Yes. But it could have happened from anyone of them 2 - although the other one has an older man it in, though I guess that's not really an assurance 



> That is not, by any stretch of the imagination, "general chit chat." Sure, it is where we come from, but here, well, he was on a fishing expedition.


I have never been involved with any kind of chit chatting with him - he has attempted to with me, though. The only chit chatting I did was when I asked if this boy was his son. If just asking that question turns a boy on, then wow!




> He thinks you're loose


What, because I asked if one boy was his son?


----------



## ArabianNights

SHendra said:


> Water is not your friend in Egypt is it? I would stop buying from him right away!!
> 
> If your husband was Egyptian that man would not even attempt to have that kind of conversation with you in fear of getting a beaten! Don't go into convo's like this with him or any guy over there Arabian. In Egypt most girls your age yes married but also have had a kid on the way within the first year of Marriage.. hense why he prol confused and asking dumb questions.


Yes, you right - that does make sense. He seemed stumped on why I didn't have a kid, understandable since after first year of marriage there are usually kids.

▶ **Source data**:
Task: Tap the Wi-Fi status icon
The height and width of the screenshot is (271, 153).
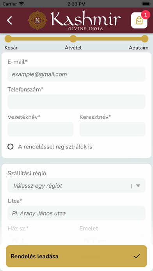Action: pyautogui.click(x=21, y=4)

▶ **Given problem 1**:
Shorten the forum thread's paragraph beginning "If your husband was Egyptian" into a brief list that keeps its main points.
▶ **Given problem 2**:
Continue the forum thread about the man's conversation in Egypt from the point where it stops.
The material has no connection to the forum thread.

▶ **Result 1**:
- If the husband were Egyptian, the man would not try such a conversation, for fear of being beaten.
- She should not get into conversations like this with him or any other man there.
- In Egypt, most women her age are married and have a child on the way within the first year of marriage.
- That is probably why he is confused and asking dumb questions.

▶ **Result 2**:
> Girls your age unmarried are considered odd.. mainly in the poorer communities. My ex sister is about your age and have a handful of failed engagements under her belt but her doing. She's in a never ending battle with all those around her expecting her to be married by now and now thinking there must be something a miss with her! She's just being choosy.. can't blame a girl for that! But in Egypt they can and due to all this.. these days she suffer depressions due to how people around her have made her feel! Just giving you a further idea of the mentalities of some people over there! To find a girl like you, studying of your age over there is more likely to be from a higher classed richer family.. Which don't tend to mix with the everyday folk.


Yeah even in our culture (my 'origin' culture lol) its quite odd too. Its interesting, though about the 'higher class richer family' who don't mix with the regular folk. I find it hard to imagine what life like that would be like. I understand that these people would have other people to do stuff for them, like go to the store and the like. But how is it possible to live in Egypt, YET not have to deal with people with mentalities like this at all? These people must obviously live in some kind of bubble.



> So with regard to your water either get your doorman to get for you from time to time or go to a further shop, get a business card and just have it delivered if it hard to walk with it. And don't go into personal convos with people in shops etc it's just going to give you these type of situations! It's just an expansion of the do not smile thing so you don't give the wrong impression!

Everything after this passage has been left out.